The investment and the new infrastructure growth mostly will go to Cloud direction depending by the business requirements.
The infrastructure could be deployed in Private, Public or Hybrid Cloud
To match the above characteristics, the new IT Storage Infrastructure will use new Software Defined Storage Solution Technologies creating a new Software Define Hybrid Storage infrastructure.
The information in this chapter will refer to a 2013 TEC study about Software Defined Environment and aim to give you an overview of what is a Software Defined Storage Infrastructure
Many were the traditional storage challenges:
- Constrained business agility
- Time that is required to deploy new or upgraded business function
- Downtime that is required for data migration and technology refresh
- Unplanned storage capacity acquisitions
- Staffing limitations
- Suboptimal utilization of IT resources
- Difficulty predicting future capacity and service level needs
- Peaks and valleys in resource requirements
- Over-provisioning and under-provisioning of IT resources
- Extensive capacity planning effort is needed to plan for varying future
- Organizational constraints
- Project-oriented infrastructure funding
- Constrained operational budgets
- Difficulty implementing resource sharing
- No chargeback or show-back mechanism as incentive for IT resource conservation
- IT resource management
- Rapid capacity growth
- Cost control
- Service-level monitoring and support (performance, availability, capacity, security, retention, and so on)
- Architectural open standardization
New Smart Data Center needs the following Storage functionalities:
- Dynamic scaling/provisioning (elasticity)
- No more forced in the single storage box or subsystem, but able to scale and provision space in a click.
- Faster deployment of storage resources
- With unique reference storage architecture, the storage deployment can be faster
- Reduced cost of managing storage
- With unique reference storage architecture, it is possible to reduce TCO leveraging people’s skill
- Greener data centers
- Consolidation based on Storage Virtualization (base of SDS) is key factor for space utilization and optimization contributing to build a Green Data Center.
- Multi-user file sharing
- Make data available to different end user or platform
- Self-service user portal
- Make the end user aware of his storage provisioning. The process can be easily monitored and faster.

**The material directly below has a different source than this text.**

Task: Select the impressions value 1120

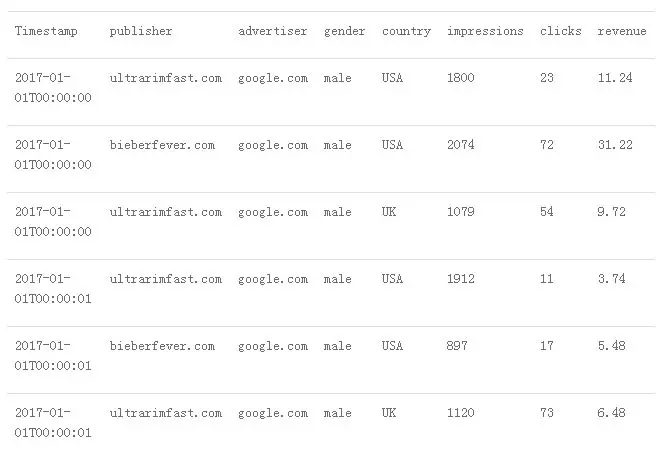Action: 460,413
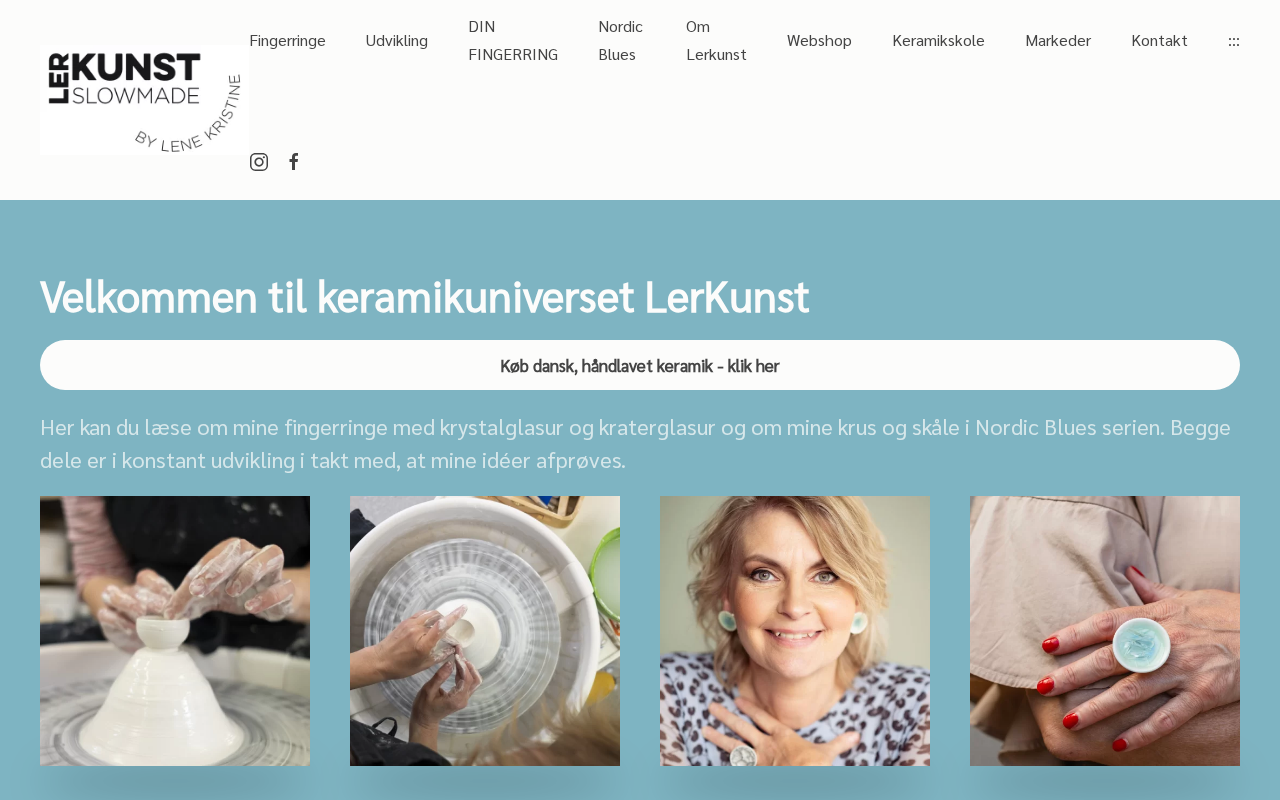Click the Velkommen til keramikuniverset LerKunst heading

click(425, 297)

- Integrated storage and service management
- Improved efficiency of data management
- Faster time to market
Software Defined Storage is characterized by several key architectural elements and capabilities that differentiate it from traditional infrastructure.
- Commodity Hardware
- All the intelligence in software-defined storage (SDS) is in the software layer
- Scale-Out Architecture
- Hardware in SDS needs to enable flexible and elastic configuration of storage resources through software by using a building-block approach to storage to dynamically add and remove resources.
- Resource Pooling
- The available storage resources are pooled into a unified logical entity that can be managed centrally
- Physical storage resources are virtualized and presented to the control plane, which can then be configured and delivered as tiered storage services.
- The storage layer provides extensive automation that enables it to deliver one-click, policy-based provisioning of storage. The system automatically configures and delivers storage as needed on the fly.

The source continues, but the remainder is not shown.